Outubro de 1998, na Alfândega do Porto decorre a Cimeira Ibero-Americana. Entre os chefes de Estado presentes, está Fidel Castro. Uma semana antes, é atribuído o Nobel a José Saramago, e o país exulta com a distinção. À margem do encontro, a Associação de Amizade Portugal Cuba organiza um espectáculo em Matosinhos. Participam artistas portugueses e galegos, solidários com o povo cubano, contra o embargo. Na manhã do espectáculo, alguém me diz, “talvez Fidel apareça”. Procuro confirmar junto de um amigo pertencente ao corpo diplomático. Muito a custo – informação confidencial – diz-me ser possível a presença de Fidel, que deseja encontrar-se com o escritor português.
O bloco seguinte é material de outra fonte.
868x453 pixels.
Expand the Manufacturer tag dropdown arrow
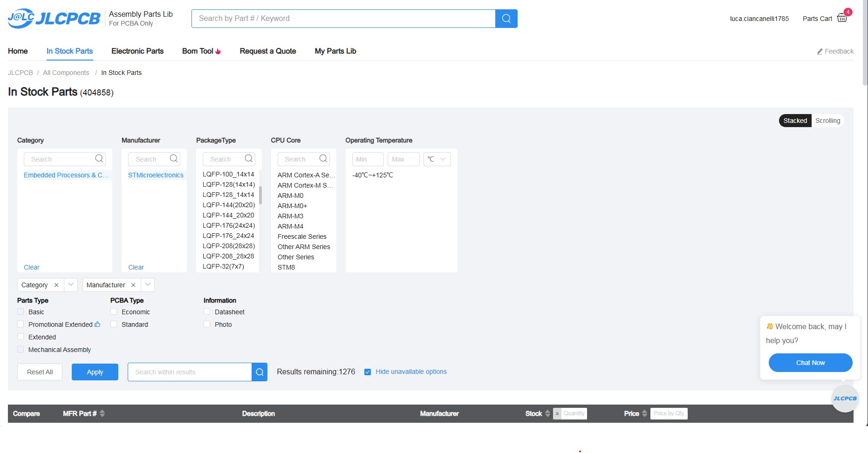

Tarde, muito tarde, após o jantar oferecido aos chefes de Estado presentes na Cimeira, Fidel e Saramago chegam a Matosinhos. Recebe-os o autarca Narciso Miranda e dezenas de jornalistas. Antes de se dirigirem ao palco, Fidel pede para se encontrar a sós com Saramago. Havia sala preparada para o encontro, mas os seguranças esqueceram-se da chave. Guardava-a eu. Fidel hesita, mas acaba por usar a sala, que eu abri. Ultrapassado o incidente, sobem ao palco Fidel, Saramago, Narciso Miranda, a embaixadora de Cuba em Portugal. Talvez outras pessoas, agora não recordo.

Centro de Congressos esgotado. Os artistas, nos camarins, aguardam. Os discursos: breves palavras de Narciso e de Saramago. Fidel encerra. Durante mais de duas horas, fala ininterruptamente. O cansaço toma conta das pessoas do palco: em pé, sem qualquer apoio. A embaixadora alivia o desconforto apoiando-se ora num pé, ora noutro. Narciso acha ponto de apoio numa zona do palco e por lá se deixa ficar. Saramago tira o casaco e, em mangas de camisa, ouve, como os milhares de portugueses, galegos e cubanos presentes, um discurso memorável. Todo o tempo, ficámos presos pelo magnetismo de Fidel. Enfim, não houve espectáculo. E ninguém, creio, dera por mal aproveitado o tempo ali passado.

A esta distância, a evocação do acontecimento trouxe-me duas coisas: a sorte de conhecer, naquelas circunstâncias, duas figuras do século XX, e a recordação da voz [o mais difícil de recordar nos que partem, dizem] de Castro – quente, suave, forte, voz encantatória. Saudades, Comandante.